PERAROLO DI CADORE. PROSEGUONO MONITORAGGI E INVESTIMENTI PER LA MESSA IN SICUREZZA DEL BOITE.

Continua a Perarolo di Cadore, nel bellunese, il costante monitoraggio della frana della Busa del Cristo, che durante l’ultimo bimestre (gennaio-febbraio) ha registrato una notevole diminuzione di velocità.

“Il dato, stimabile intorno al 15% rispetto al bimestre precedente – spiega l’Assessore al Dissesto idrogeologico della Regione del Veneto, Gianpaolo Bottacin – è il frutto della scelta che facemmo, un anno fa, di far esplodere una parte del corpo di frana, cosa che fu poi programmata per il mese di giugno. Oggi, a un medio periodo di distanza dalla sua esecuzione, possiamo evidenziare positivamente che l’attività di rimodellazione con esplosivo ha sortito l’effetto voluto di riportare il contour degli spostamenti a un andamento noto e, secondo l’ultimo rapporto bimestrale, con velocità relativamente ridotte”.
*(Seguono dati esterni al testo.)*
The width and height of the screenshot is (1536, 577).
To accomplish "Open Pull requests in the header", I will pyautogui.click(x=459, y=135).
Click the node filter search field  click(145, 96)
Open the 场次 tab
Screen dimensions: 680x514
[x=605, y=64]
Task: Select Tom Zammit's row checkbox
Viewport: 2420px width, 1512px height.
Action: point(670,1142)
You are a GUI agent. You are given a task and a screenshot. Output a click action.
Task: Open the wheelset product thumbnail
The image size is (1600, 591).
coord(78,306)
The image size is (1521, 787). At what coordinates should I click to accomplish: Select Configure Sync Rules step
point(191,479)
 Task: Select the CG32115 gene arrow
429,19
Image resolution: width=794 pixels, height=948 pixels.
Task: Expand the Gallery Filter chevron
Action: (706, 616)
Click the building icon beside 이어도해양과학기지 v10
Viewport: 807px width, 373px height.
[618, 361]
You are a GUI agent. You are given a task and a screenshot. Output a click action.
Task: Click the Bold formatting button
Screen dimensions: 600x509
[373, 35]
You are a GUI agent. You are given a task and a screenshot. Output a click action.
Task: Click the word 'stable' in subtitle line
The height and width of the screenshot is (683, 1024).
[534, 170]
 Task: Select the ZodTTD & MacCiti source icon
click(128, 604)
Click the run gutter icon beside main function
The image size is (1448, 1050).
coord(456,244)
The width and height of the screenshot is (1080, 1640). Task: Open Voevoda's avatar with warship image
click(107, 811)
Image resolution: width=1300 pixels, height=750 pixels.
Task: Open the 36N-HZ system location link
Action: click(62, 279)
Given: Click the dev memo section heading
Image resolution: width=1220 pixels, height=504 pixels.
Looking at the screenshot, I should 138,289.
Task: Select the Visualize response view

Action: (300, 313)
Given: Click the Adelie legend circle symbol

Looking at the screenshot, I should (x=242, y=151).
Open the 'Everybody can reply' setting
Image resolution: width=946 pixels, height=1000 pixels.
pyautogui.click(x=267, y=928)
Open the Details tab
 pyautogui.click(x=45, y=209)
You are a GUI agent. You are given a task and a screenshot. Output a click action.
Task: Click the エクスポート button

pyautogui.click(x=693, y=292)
Attualmente il versante si muove, infatti, con velocità media di circa 1,9 millimetri giornalieri; significativamente va inoltre evidenziato che ormai da otto mesi la frana ha subito una generale e progressiva diminuzione della velocità fino ai circa 1,5 millimetri giornalieri nel bimestre in oggetto.

“Ovviamente non si può abbassare la guardia – prosegue l’Assessore – e l’andamento della velocità della frana, nei prossimi mesi, andrà ancora monitorato con particolare attenzione in quanto tale periodo è storicamente considerato quello più critico per le condizioni di stabilità del versante”.

Per questo, con cadenza bimestrale, continueranno a venir rilasciati aggiornamenti di medio‐periodo in modo da prendere atto delle evoluzioni del fenomeno, utili a tutti gli altri enti coinvolti nella gestione della criticità, e che potranno essere redatti rapporti straordinari di commento in caso di evenienze o evidenze particolari.

“Come Regione continueremo peraltro con ulteriori interventi – dettaglia Bottacin -. A seguito di un approfondito studio redatto con l’Università di Padova, possiamo dire siano di molto ridimensionati i rischi di fenomeni di dam break in caso di frana, ovvero cedimenti della massa franata con conseguente onda di piena, anche se potrebbero essere ancora possibili scenari di allagamento. Proprio per questo abbiamo in programma, tramite il nostro braccio operativo di Venetostrade, il consolidamento dell’argine in destra Boite a tutela degli abitati e del piede di frana in sinistra con diversi drenaggi, superficiali e non, e consolidamenti ulteriori con tiranti.

“Nel nostro programma dei lavori vi è inoltre, a cura del Genio Civile – conclude l’Assessore -, il consolidamento di tre briglie sifonate sul Boite in confluenza col Piave a monte del paese, di cui è prossima la progettazione, e altresì i lavori di messa in sicurezza della frazione di Sacco”.